Many Blu-ray players boast the ability to output movies at 1080p/24, exactly as they are recorded on Blu-ray disc. They can output other, video-based content at either 1080i/60 or 1080p/60. The latest models of flat-panel HDTVs are typically able to receive and make use of 1080p/24, 1080i/60, or 1080p/60 input over an HDMI version 1.3 connection. But video-based high-definition content is recorded on disc as 1080i/60 and has to be converted to 1080p/60 for flat-panel display. This conversion, called "deinterlacing," can be done by the player or by the TV.
Here is an explanation of this confusing subject.
Movies shot at 24 frames per second are recorded on Blu-ray disc as (you guessed it) 24 complete video frames for each second of film. These 1080p/24 frames have 1,080 lines of 1,920 pixels each, and the lines are "progressively scanned" (the "p" stands for "progressive"). On an old-fashioned tube-type TV, the lines would be painted on the screen, all in their original order, by a moving electron beam. On a newfangled flat-panel TV, the lines are lit up all at the same time.
In "interlaced" scanning, first the odd-numbered lines are painted on the screen, then the even-numbered lines.
High-definition TV-based fare, as opposed to film-based material, might be progressively scanned at 60 frames per second, not 24. That would be 1080p/60 video. But to cut down on the amount of data, each frame could have exactly half its lines removed. The first frame would lose its even-numbered lines. The next would lose its odd-numbered lines. Then back to suppressing the even-numbered lines. And so on. That's 1080i/60 video. Its scan method, when presented on a tube-type TV, is interlaced: first the electron beam traces out the odd-numbered lines; then the beam traces out the even-numbered lines.
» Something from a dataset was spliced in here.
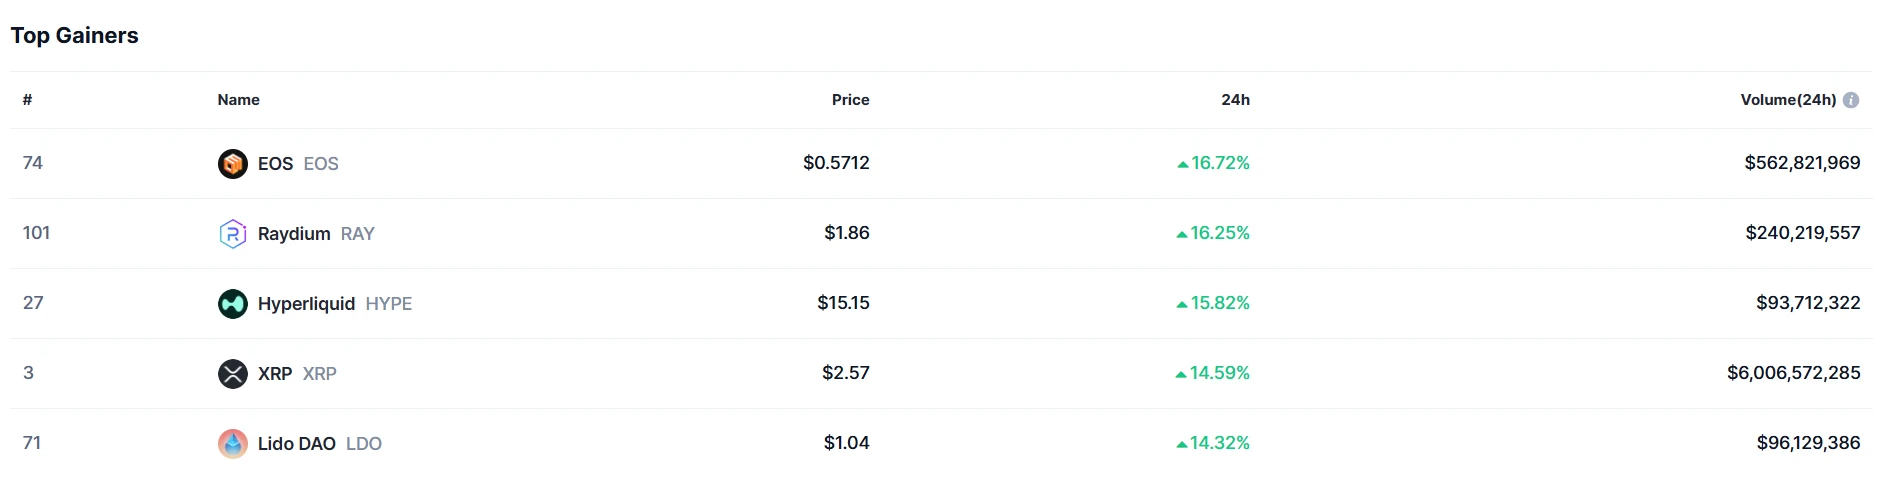Click the Raydium coin logo icon
The width and height of the screenshot is (1892, 477).
pyautogui.click(x=233, y=233)
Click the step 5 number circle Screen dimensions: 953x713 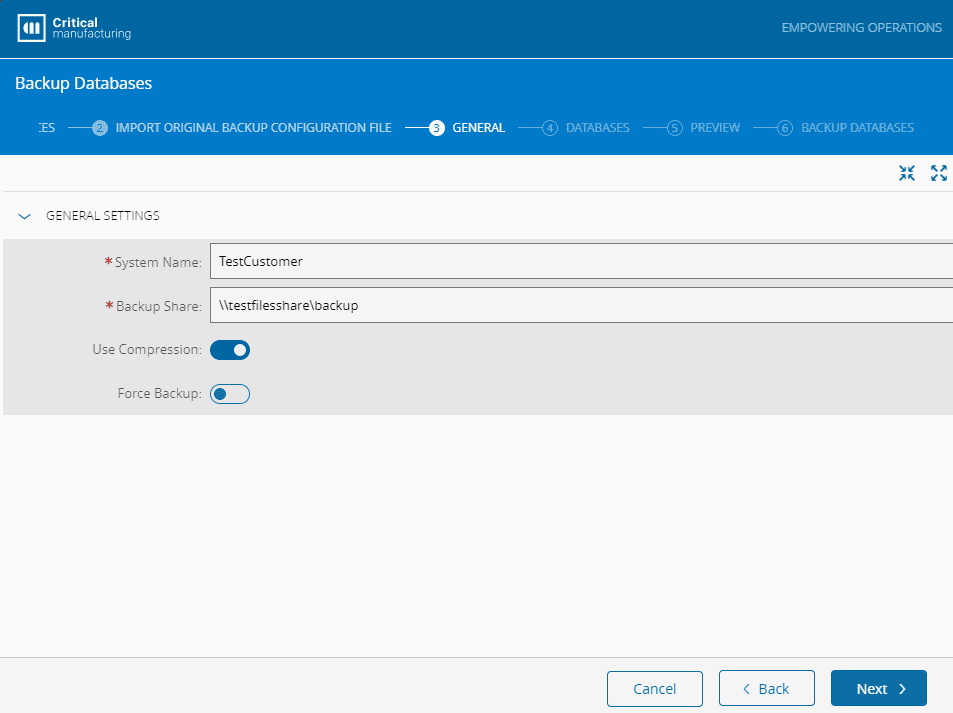point(674,128)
1080i/60 video won't work with a flat-panel HDTV, because it's interlaced. The display panel can represent only progressive video. So the flat-panel TV cannot display 1080i/60 video until it has been "deinterlaced."
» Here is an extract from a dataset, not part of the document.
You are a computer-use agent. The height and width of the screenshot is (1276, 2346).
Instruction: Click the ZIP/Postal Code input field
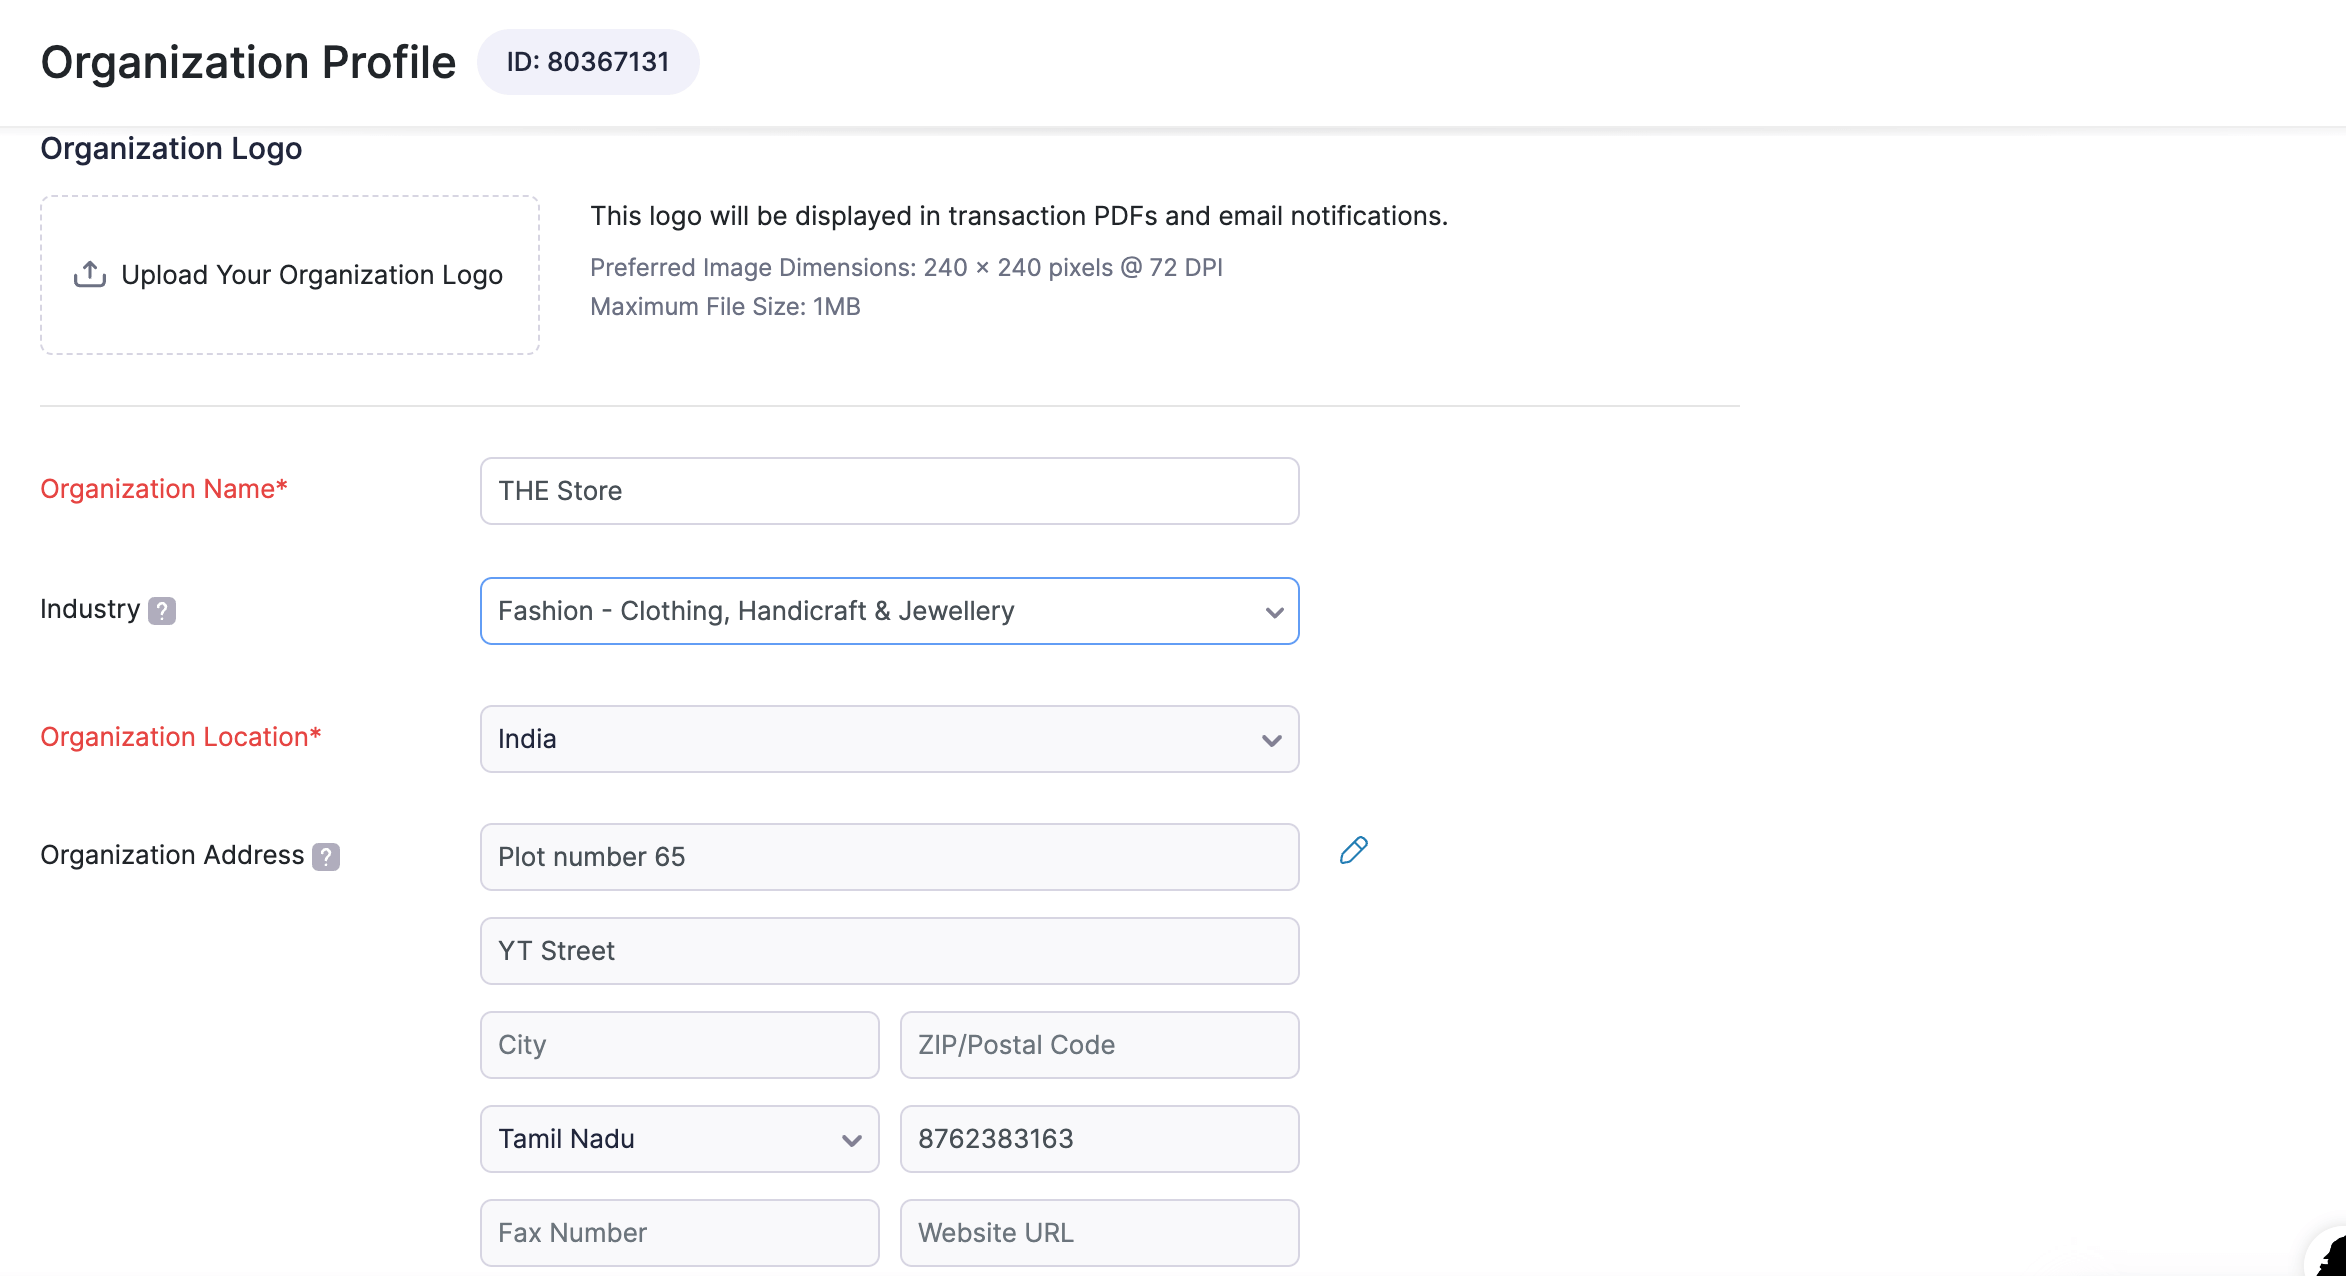point(1100,1043)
Progressive 1080p/60 video is never recorded as such on Blu-ray disc, because it requires too much data. Interlaced 1080i/60 video can be recorded as such on Blu-ray disc — just as can progressive 1080p/24 video that has been derived from film.
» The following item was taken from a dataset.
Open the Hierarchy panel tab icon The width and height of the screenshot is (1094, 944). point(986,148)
When 1080i/60 non-film-based video is read in by a player from a Blu-ray disc and passed to a flat-panel 1080p HDTV without modification, it is input to the TV as 1080i/60, and it has to be deinterlaced by the TV. Its missing pixel rows have to be filled in somehow. There are several techniques for doing this, and some work better than others.
When 1080i/60 video is read in by the Blu-ray player and sent to the TV already converted to 1080p/60 — i.e., it is converted by the player itself from interlaced video to progressively scanned video — it is the player that does the deinterlacing.